Guomin Deng (CHN), who finished 10th in this event in 2018: "It's been six years since I ran Mt. Fuji, and I think I've grown as a runner. I'll do my best to achieve a good result."

Stephanie Howe (USA), the 2014 Western States champion: "Through Mt. FUJI 100, I'm looking forward to experiencing Japanese culture and interacting with the local people. Of course, I'm also excited to run while enjoying the beautiful views of Mt. Fuji."

Yuya Kawasaki, who finished second in this event last year: "I want to face my physical condition and run hard when I can, endure when I need to, and run my own race."

John Ray "Stinglay" Onifa (PHI), who lives in Hong Kong and finished 5th in STY in 2018: "In this race, I want to have a strong mind and keep moving forward. Of course, I also want to enjoy the magnificent views of Mt. Fuji during the day."
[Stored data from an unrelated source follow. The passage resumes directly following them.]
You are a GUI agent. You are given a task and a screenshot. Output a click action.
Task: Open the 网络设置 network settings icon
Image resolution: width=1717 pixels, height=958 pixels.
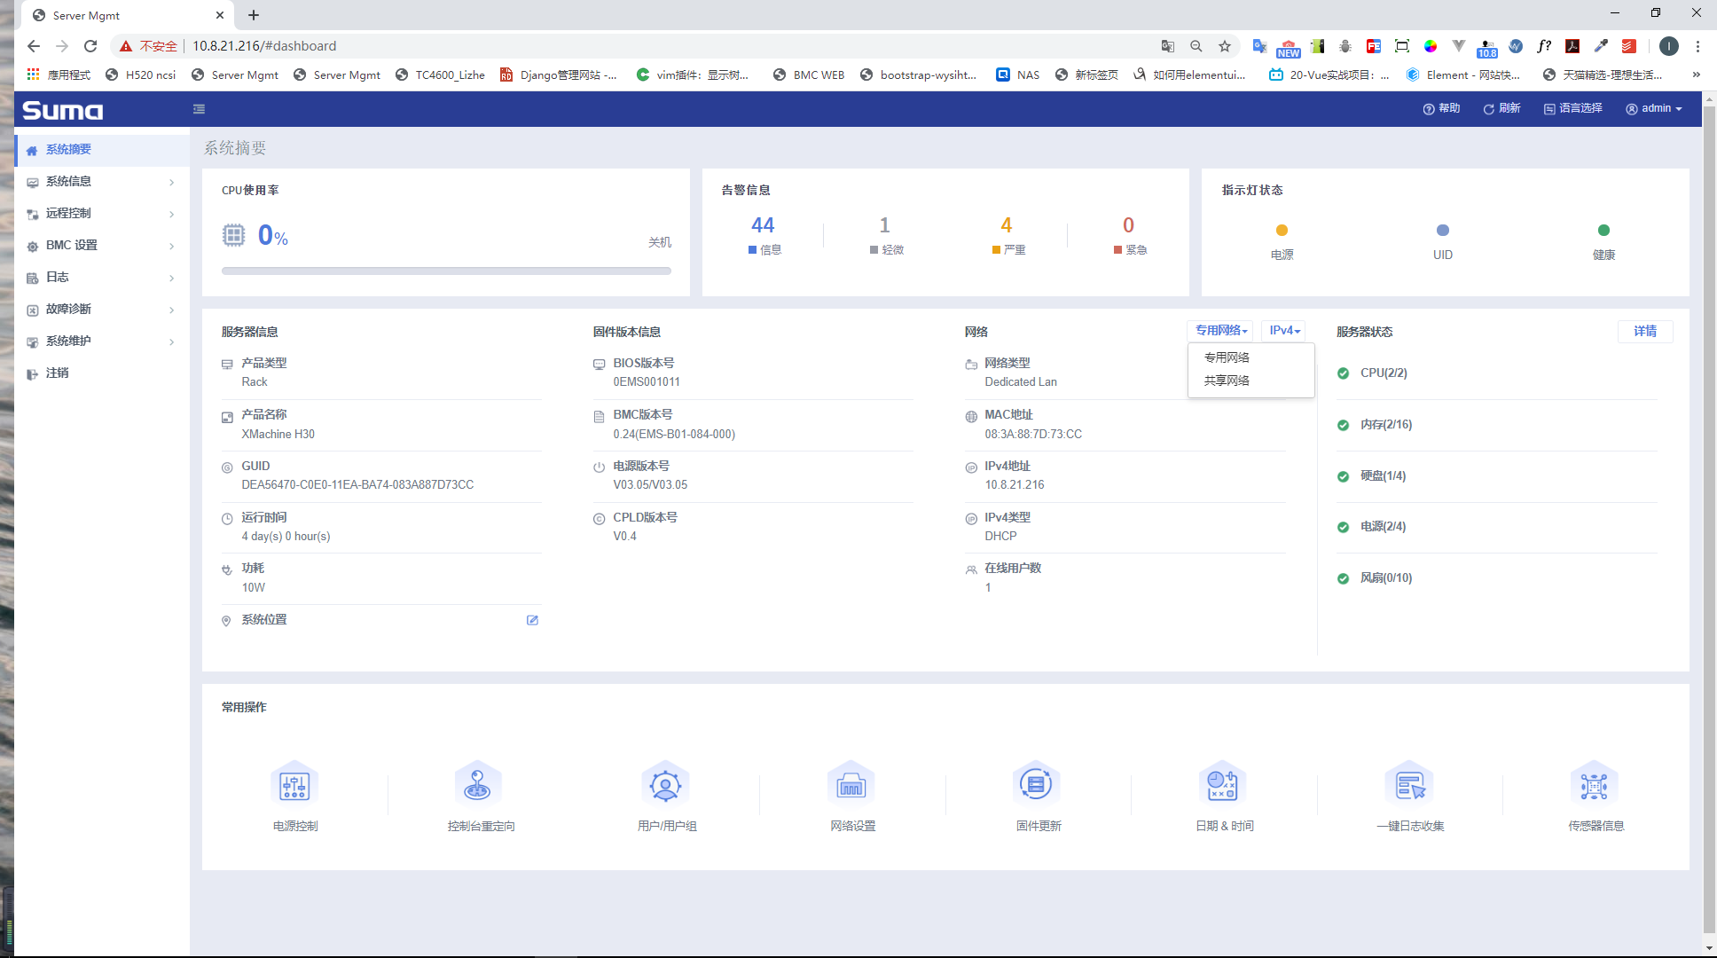851,784
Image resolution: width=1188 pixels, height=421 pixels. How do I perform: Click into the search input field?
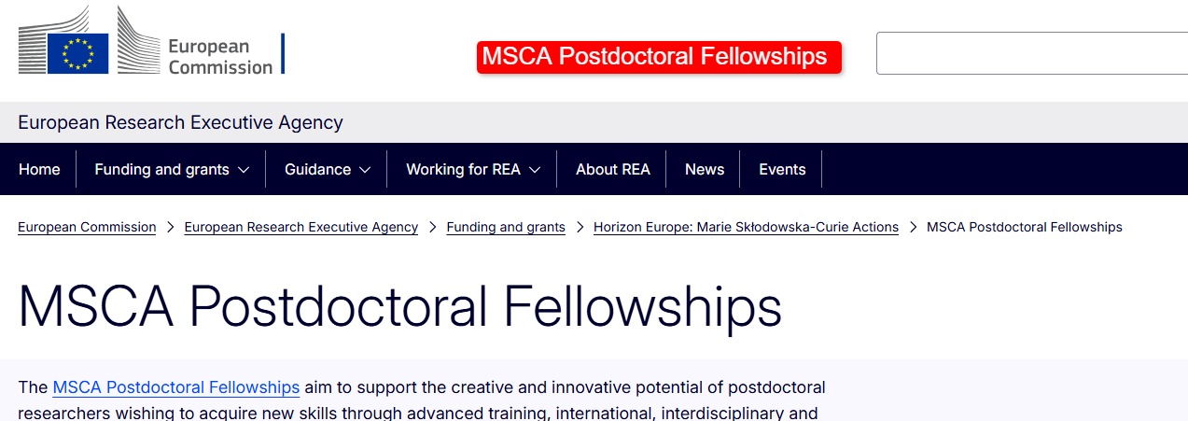coord(1031,53)

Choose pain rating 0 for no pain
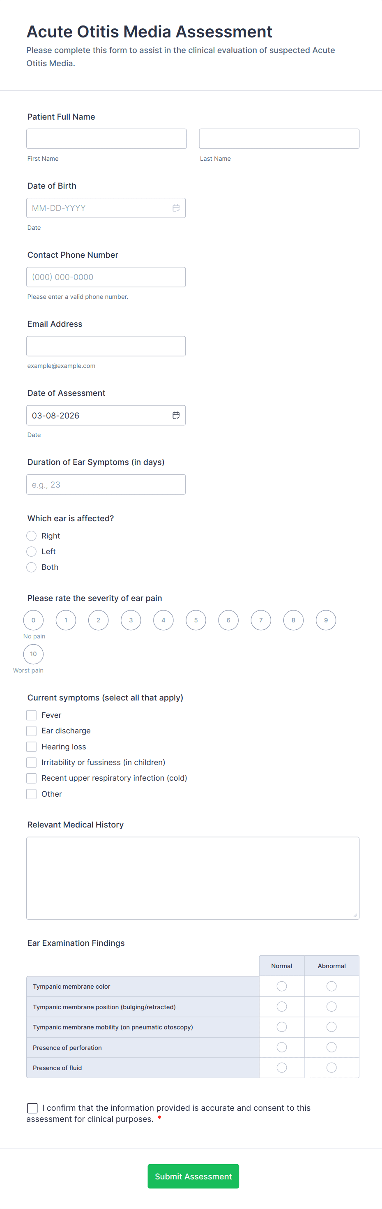(33, 620)
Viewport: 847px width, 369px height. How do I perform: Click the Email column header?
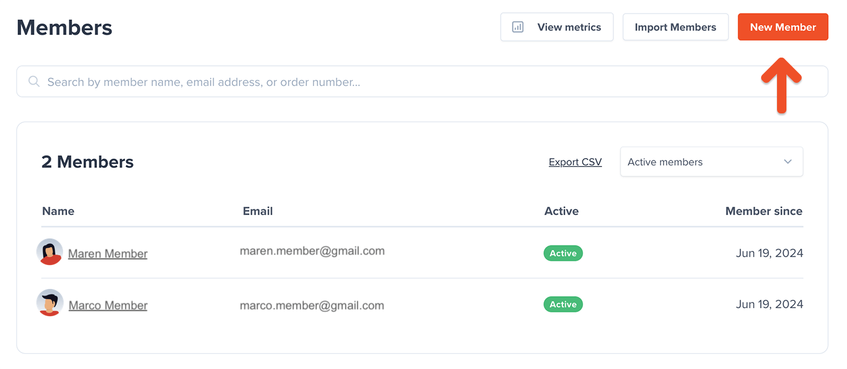pyautogui.click(x=258, y=211)
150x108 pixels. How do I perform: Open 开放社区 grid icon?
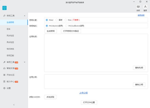tap(4, 75)
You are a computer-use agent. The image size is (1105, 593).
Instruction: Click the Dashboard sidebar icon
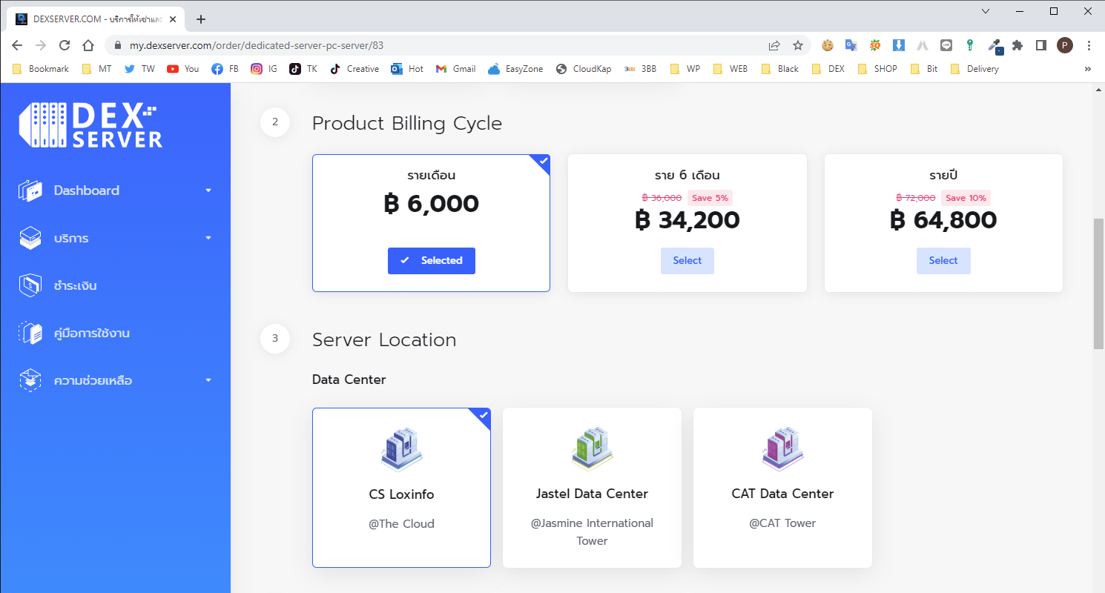coord(30,191)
Kento Tamura, who won the KAI70k last year: "This will be my first time running a 100-mile race, and to be honest, I don't know what will happen. I want to face myself on the course and make it to the finish line."

Goshi Osada, a top contender for the men's title in the KAI70k: "My goal is to win. I want to aim for a world-class result and run an aggressive race."

Andreu Simon Aymerich (ESP), who won the Transgrancanaria Classic in 2022: "It was my dream to come to Japan. I was planning to run the 100-mile race, but due to a knee injury, I changed to the 70km race. I'll do my best."

Chizuru Ofuchi, who finished third in the FUJI100 Mile last year: "I want to enjoy running as usual. My rival is myself."

Nicole Bitter (USA), who finished second in the Bandera 100k in 2023: "When I run ultra-trail races, I prioritize enjoying the experience. I look forward to having new experiences and enjoying running while looking at Mt. Fuji."

Courtney Dauwalter (USA), the 2018 UTMF champion who won the Western States, Hardrock 100, and UTMB in succession in 2023: "I had a wonderful experience at Mt. Fuji in 2018, and since then, I've been determined to come back. This time, my goals are to give my all until the end and to celebrate the event with everyone at the finish line."

Yuri Yoshizumi, who is currently on a five-year winning streak in the Mt. Fuji Ascent Race: "When I encountered trail running and became an independent professional athlete, I moved to Fujiyoshida in search of a training environment. I'm happy to run a race in a place I love."

As a representative international trail running event in Japan, the areas around Mt. Fuji will welcome trail runners and their families from 34 countries and regions around the world, serving as the stage for the event's subtitle, "Emotional Discovery."